Continue the employee stock purchase plan text below, writing the provision that comes after its last sentence.

READING PASSAGE |
- - - -

7. Grant of Option. On the Enrollment Date of each Offering Period, each Eligible Employee participating in such Offering Period will
be granted an option to purchase on each Exercise Date during such Offering Period (at the applicable Purchase Price) up to a number of shares of Common Stock determined by dividing such Eligible Employee’s Contributions accumulated prior to
such Exercise Date and retained in the Eligible Employee’s account as of the Exercise Date by the applicable Purchase Price; provided that in no event will an Eligible Employee be permitted to purchase during each Purchase Period more than
1,500 shares of Common Stock (subject to any adjustment pursuant to Section 18) and provided further that such purchase will be subject to the limitations set forth in Sections 3(d) and 13. The Eligible Employee may accept the grant of such
option (i) with respect to the first Offering Period by submitting a properly completed subscription agreement in accordance with the requirements of Section 5 on or before the last day of the Enrollment Window, and (ii) with respect
to any subsequent Offering Period under the Plan, by electing to participate in the Plan in accordance with the requirements of Section 5. The Administrator may, for future Offering Periods, increase or decrease, in its absolute discretion, the
maximum number of shares of Common Stock that an Eligible Employee may purchase during each Purchase Period of an Offering Period. Exercise of the option will occur as provided in Section 8, unless the Participant has withdrawn pursuant to
Section 10. The option will expire on the last day of the Offering Period.

- - - -

DATA EXCERPT |
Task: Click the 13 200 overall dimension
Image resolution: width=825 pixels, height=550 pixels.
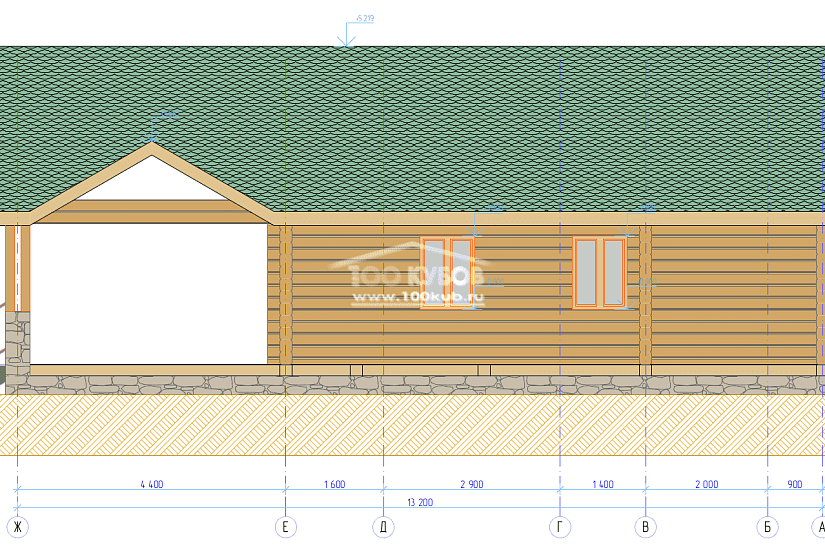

- - - -

SOLVED PROBLEM |
 8. Exercise of Option. 

(a) Unless a Participant withdraws from the Plan as provided in Section 10, his or her option for the purchase of shares of Common Stock
will be exercised automatically on the Exercise Date, and the maximum number of full shares subject to the option will be purchased for such Participant at the applicable Purchase Price with the accumulated Contributions from his or her account. No
fractional shares of Common Stock will be purchased; any Contributions accumulated in a Participant’s account, which are not sufficient to purchase a full share will be retained in the Participant’s account for the subsequent Purchase
Period or Offering Period, subject to earlier withdrawal by the Participant as provided in Section 10. Any other funds left over in a Participant’s account after the Exercise Date will be returned to the Participant. During a
Participant’s lifetime, a Participant’s option to purchase shares hereunder is exercisable only by him or her.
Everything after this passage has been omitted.